- Title card
- Genre: Music chart Variety show
- Developed by: Myx
- Presented by: Various Myx video jockeys
- Country of origin: Philippines
- Original languages: English Filipino

Production
- Running time: 60 minutes

Original release
- Network: Myx Global
- Release: February 14, 2002 – August 18, 2025

= Myx Daily Top 10 =

Music chart program of Myx

Myx Daily Top 10 (also known as Myx Daily Top Ten) is a long-running music chart program broadcast by Myx Global. Premiered on February 14, 2002, the show features a daily countdown of the ten most popular local and international music videos as voted by fans through official Myx's official website.

From September 1, 2025 to June 2026, Myx Daily Top 10 was incorporated as a segment of Myx Now as it ceased airing as a standalone television show on August 18, 2025.

==Overview==
Myx Daily Top 10 premiered on February 14, 2002 and serves as a daily countdown of the ten most popular music videos in the Philippines, determined by fan votes across various digital platforms. The program is hosted by various Myx VJs, who present the daily rankings and provide artist trivia to the viewers.

The program has featured numerous hit songs that have topped the chart for several consecutive weeks, serving as a measure of an artist's popularity in the Philippine music industry.

On July 29, 2016, Myx Daily Top 10 aired its final episode to make way for its two new editions, Myx Daily Top 10 International Edition and Myx Daily Top 10 Pinoy Edition, which premiered on August 1, 2016. On December 31, 2018, both editions aired their final episodes, with Myx Daily Top 10 returning on January 1, 2019.

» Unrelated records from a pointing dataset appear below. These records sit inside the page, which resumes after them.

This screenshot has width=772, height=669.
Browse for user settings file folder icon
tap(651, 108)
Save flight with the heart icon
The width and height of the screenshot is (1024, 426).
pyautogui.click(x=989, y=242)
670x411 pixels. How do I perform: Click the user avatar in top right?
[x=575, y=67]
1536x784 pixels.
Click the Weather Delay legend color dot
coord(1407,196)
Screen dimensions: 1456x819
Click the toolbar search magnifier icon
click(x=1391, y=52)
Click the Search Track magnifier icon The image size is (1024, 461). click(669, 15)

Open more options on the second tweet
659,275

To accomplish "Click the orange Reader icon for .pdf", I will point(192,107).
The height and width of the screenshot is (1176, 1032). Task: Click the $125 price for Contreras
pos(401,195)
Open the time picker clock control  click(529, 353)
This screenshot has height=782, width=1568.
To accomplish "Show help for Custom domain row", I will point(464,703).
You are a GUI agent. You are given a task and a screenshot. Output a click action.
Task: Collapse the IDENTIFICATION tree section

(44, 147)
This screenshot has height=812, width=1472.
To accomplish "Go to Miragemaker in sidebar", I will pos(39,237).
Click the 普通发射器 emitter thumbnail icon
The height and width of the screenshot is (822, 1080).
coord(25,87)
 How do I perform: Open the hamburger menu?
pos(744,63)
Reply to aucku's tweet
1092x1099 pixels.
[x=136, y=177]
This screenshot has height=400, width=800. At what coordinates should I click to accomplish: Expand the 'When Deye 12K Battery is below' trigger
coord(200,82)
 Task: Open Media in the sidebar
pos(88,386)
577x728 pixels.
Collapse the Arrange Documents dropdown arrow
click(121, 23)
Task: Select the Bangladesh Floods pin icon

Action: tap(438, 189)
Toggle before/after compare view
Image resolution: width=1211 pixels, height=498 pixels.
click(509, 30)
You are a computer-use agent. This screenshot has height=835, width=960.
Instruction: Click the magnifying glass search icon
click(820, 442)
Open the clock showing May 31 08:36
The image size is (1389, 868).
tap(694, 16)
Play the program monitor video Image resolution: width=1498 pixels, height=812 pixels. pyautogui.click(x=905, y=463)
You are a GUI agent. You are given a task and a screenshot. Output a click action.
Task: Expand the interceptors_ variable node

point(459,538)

===Transition and discontinuation===

On August 18, 2025, the program ceased airing as a standalone television show and was incorporated as a segment of Myx Now, which was premiered on September 1, 2025, where the countdown continues to be featured alongside other music and pop culture content. The chart remains active online, with viewers still able to vote and access the daily rankings through the official Myx Global website.

During the first week of July 2026, viewers noted that the music chart listings, including the online chart listings of Myx International Top 20, Pinoy Myx Countdown, and Myx Hit Chart, had been removed from the Myx Global website. By the release of the network's June 29–July 5 programming schedule, no standalone Myx chart programs remained on the channel's lineup, marking the complete disappearance of Myx's long-running chart brand from both television and its online platform. As of July 2026, Myx had not issued an official statement regarding the programs' status.

==Editions==
The program introduced two spin-off editions, Myx Daily Top 10 International Edition and Myx Daily Top 10 Pinoy Edition, both of which premiered on August 1, 2016 after the original Myx Daily Top 10 aired its final episode on July 29, 2016. The International Edition featured international music videos, while the Pinoy Edition focused on Filipino music videos. Both editions concluded on December 31, 2018, after which the original Myx Daily Top 10 returned on January 1, 2019.

==Video jockeys==
Myx Daily Top 10 is typically presented by the channel's mainstay (regular) video jockeys (VJs), including VJ Robbie, VJ Ella, and VJ Ozzie.